As early as the time of John of Salisbury the prince was to seek the welfare of others, be father and husband to his subjects; correct the errors of his subjects, punish wrongs and injuries with even-handed equity, protect the weak and the innocent, protect widows and orphans, provide for the welfare of the lower classes, not close his ears to the cries of the poor, and protect the Church against sacrilege (Born, «Perfect Prince», 472-73). Juan de Avila in his «Del buen gobierno del Estado» writes that it is indeed a fortunate king who not only reforms his own person, but that of the entire court and country (Tratados de reforma: Memorial primero al Concilio de Trento 207). (N. from the A.)

 

24

In the thirteenth and fourteenth centuries writers of political tracts and guides considered the real in terms of the ideal, and were interested in nothing less than the pattern of the perfect prince (Born 470).
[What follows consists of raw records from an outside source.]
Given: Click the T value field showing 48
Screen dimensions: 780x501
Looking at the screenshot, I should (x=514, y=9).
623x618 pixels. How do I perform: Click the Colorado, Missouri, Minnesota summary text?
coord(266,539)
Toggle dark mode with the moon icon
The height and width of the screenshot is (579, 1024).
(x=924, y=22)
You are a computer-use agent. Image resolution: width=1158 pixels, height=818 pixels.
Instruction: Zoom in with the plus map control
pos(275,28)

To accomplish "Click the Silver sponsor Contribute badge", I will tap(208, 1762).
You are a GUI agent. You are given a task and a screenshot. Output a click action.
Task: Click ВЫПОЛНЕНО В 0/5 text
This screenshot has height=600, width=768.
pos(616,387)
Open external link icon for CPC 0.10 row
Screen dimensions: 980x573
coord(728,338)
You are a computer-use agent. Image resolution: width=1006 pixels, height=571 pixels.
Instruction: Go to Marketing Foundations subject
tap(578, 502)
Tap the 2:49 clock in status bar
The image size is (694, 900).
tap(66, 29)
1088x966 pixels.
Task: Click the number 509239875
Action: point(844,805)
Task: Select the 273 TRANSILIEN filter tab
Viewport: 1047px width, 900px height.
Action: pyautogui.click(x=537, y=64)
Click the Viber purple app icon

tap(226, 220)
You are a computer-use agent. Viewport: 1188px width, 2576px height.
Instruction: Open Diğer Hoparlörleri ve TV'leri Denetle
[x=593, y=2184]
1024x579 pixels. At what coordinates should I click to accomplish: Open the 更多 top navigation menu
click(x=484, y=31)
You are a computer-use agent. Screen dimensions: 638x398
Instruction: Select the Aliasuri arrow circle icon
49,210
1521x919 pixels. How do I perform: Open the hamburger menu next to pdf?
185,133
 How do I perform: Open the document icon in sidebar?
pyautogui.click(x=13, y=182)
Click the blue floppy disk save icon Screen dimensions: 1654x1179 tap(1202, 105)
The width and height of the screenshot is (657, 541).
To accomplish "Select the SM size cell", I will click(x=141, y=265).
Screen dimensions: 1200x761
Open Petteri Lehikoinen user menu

Writers of the Middle Ages followed the precepts established by Plato, Aristotle and Cicero, whose ideas on governance were also incorporated by St. Augustine and St. Thomas Aquinas. (N. from the A.)

 

25

Robbin S. John in his study More's Utopia: Ideal and Illusion (New Haven: Yale UP, 1969) writes: «More, as the poet of Utopia, faces a different problem; how to balance social wisdom not only against the foolish and corrupt practices of men in real life but also against the tantalizing urge to retreat into the illusory world of theoretical perfection» (22). (N. from the A.)

 

26

Giuseppe Prezzolini in his book on Machiavelli writes: «He repudiates the relevance of Christian morality, the basis upon which the Western World was founded. And he even denies the values of life, except for pride, and presents a vast universal panorama that offers no reward to valor, no justice to innocent victims, and only partial victory over adverse forces to those who know how to make use of guile and power» (13). Prezzolini adds: «His prince's concern is only the good of the state. Machiavelli never fails to say that only the evil committed to create and maintain a state and to continue its existence is justified. He never says this of evil committed for personal gain» (Machiavelli. New York: Farrar, 1967). (N. from the A.)

 

27

Bleznick explains: «Spain of the 16th and 17th centuries cannot be properly understood without taking into account the intense religious fervor manifest in all phases of its life» («Spanish Reaction» 543). Machiavellian ideas constituted a threat to the welfare of Spain and its dominions according to Spanish theorists, especially the Jesuits, who hastened to write book after book to counteract the Italian's injurious doctrines (545). (N. from the A.)

 

28

Sebastián Fox Morcillo wrote his treatise in Latin: De regni regisque institutione. (N. from the A.)

 

29

George Uscatescu in his De Maquiavelo a la Razón de Estado (Madrid: Cosano, 1951) writes: «Las ideas políticas renacentistas penetran gran parte del pensamiento político de la Contrarreforma y su antimaquiavelismo representa, en la medida en que serpea todo residuo medieval, el triunfo definitivo de la moderna doctrina de la razón de Estado, que, según nuestro modo de ver, nace en la pragmática política española, adquiere formas doctrinales en Italia y vuelve como ideología entre los pensadores españoles del siglo XVII» (169-70). (N. from the A.)

 

30

In the prologue to Quijote I Cervantes is in reality referring to Guevara's Epístolas familiares. As Martín de Riquer states in his footnote to this particular reference to Guevara as Bishop of Mondoñedo: «Adviértase la ironía al decir que su 'anotación'... dará gran crédito, pues era cosa sabida y demostrada que los libros de fray Antonio de Guevara estaban plagados de supercherías y falsedades» (Prólogo I, 23). (N. from the A.)